Oxford Mathematics Professor Marcus Du Sautoy shows the effectiveness of practical demonstration to English comedian Alan Davies when it comes to the Monty Hall Dilemma:
While the practical demonstration in this video is effective, it's a little surprising that the switch approach won 4 times as often as it lost. This is one of the classic problems with using a small sample size (such as playing this game only 20 times). Over at Epanechnikov's blog entry on the Monty Hall Dilemma, he features a graph of repeated simulations that shows the problem with just 20 runs:
The probabilities don't even really start settling down to the calculations until about 300 trials have been run! To help see the true odds, why not use a computer to run thousands of simulations very quickly? Inspired by the spreadsheet approach used by Presh Talwalkar to simulate trials for a different probability puzzle, I decided to do the same for the Monty Hall Dilemma.
How do you set it up? The first column states the door which holds the car, and this is generated as a random integer ranging from 1 to 3. The second column states the door chosen by the player, and this is also generated as a random integer ranging from 1 to 3.
The next column is a little trickier. It's going to hold the door which is shown by the host, but there are restrictions on which door can be shown by the host, so we can't just randomly generate a number. The host will only show a door that was NOT chosen by the player and that the host knows will contain a goat. How do we communicate these restrictions to a spreadsheet? There are 2 cases to consider here. First, what happens when the door which contains the car DOESN'T match the door chosen by the player, such as when the car is behind door #1 and the player initially chooses door #2? In this case, the host can only show door #3. In fact, since 1 + 2 + 3 = 6, we can simply subtract the number of the door with the car and the number of the door chosen by the player from 6 to get the number of the door shown by the host.
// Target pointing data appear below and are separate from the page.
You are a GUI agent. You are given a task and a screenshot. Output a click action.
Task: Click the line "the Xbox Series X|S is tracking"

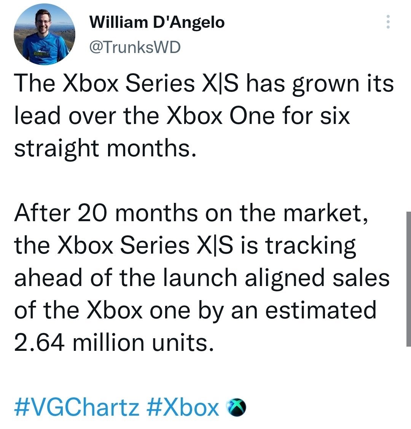(x=185, y=246)
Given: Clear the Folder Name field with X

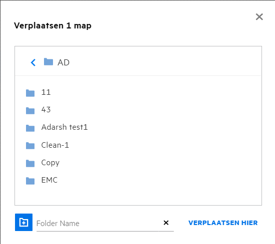Looking at the screenshot, I should [x=166, y=223].
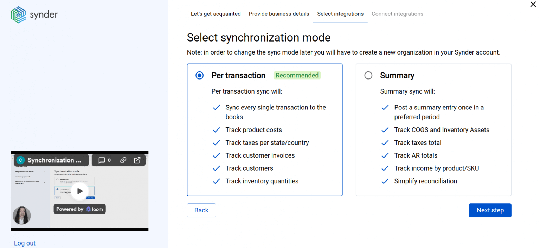Play the Synchronization tutorial video
540x248 pixels.
(79, 191)
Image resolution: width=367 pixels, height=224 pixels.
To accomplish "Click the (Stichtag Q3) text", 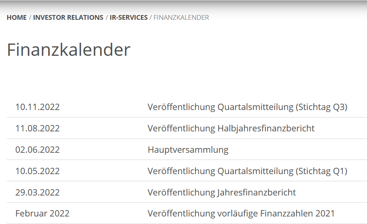I will (321, 107).
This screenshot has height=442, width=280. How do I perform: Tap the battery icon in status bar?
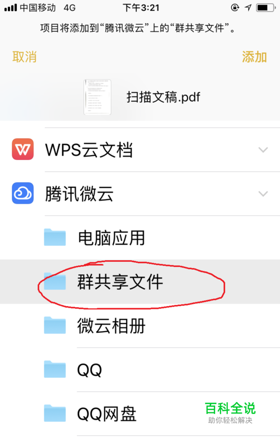[x=265, y=8]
That only works when the door chosen by the player and the door holding the car are different. What do we do when those two doors are the same? If the player chooses door #1 and the car is behind door #1, we can have the computer choose randomly between door #2 and door #3. A similar approach is used for the other 2 doors, of course. The final spreadsheet entry reads this way:
=IF(A6=B6,IF(RANDBETWEEN(1,2)=1,CHOOSE(A6,3,1,2),CHOOSE(A6,2,3,1)),6-A6-B6)Translated into English, that says, If the first two columns (the door hiding the car and the door chosen by the player) are the same, then choose a number, either 1 or 2, at random. If 1 is chosen, look at the number of the door hiding the car, and choose that item from the following list of numbers: 3, 1, 2 (So, if door #1 is hiding the car, choose the 1st number, 3, and so on). If 2 is chosen, look at the number of the door hiding the car, and choose that item from the following list of numbers: 2, 1, 3 (So, if door #1 is hiding the car, choose the 1st number, 2, and so on). Finally, if the first two columns don't match, just take the number 6, subtract the number of the door hiding the car, then subtract the number of the door chosen by the player, and use that as number of the door shown by the host.
Fortunately, the final 2 columns are easier. The 4th column shows either a 1 if the players wins without switching, and a 0 if the player loses by not switching. Since the player only wins without switching when they chose the door containing the car initially, this column is only a 1 if the first 2 columns have the same number. For the opposite case, the 5th column shows either a 1 if the players wins by switching, and a 0 if the player loses by switching. In this case, a 1 is displayed only if the first 2 columns have different numbers.
Once we've got those columns set up as described above, we can copy them for as many trials as desired! I've set this up on Google Sheets to run 10,000 trials. The results are reported at the top, and take a few seconds to run (keep an eye on the progress bar in the upper right which will disappear when all the calculations are finished). For the "Player stays & wins" percentage calculation, the spreadsheet totals up all the 1s and 0s in the 4th column and divides by 10,000. For the "Player switches & wins" percentage calculation, the spreadsheet does the same thing for the 1s and 0s in the 5th column.
What do you think? Are 10,000 trials enough to convince you of the proper odds of the Monty Hall dilemma?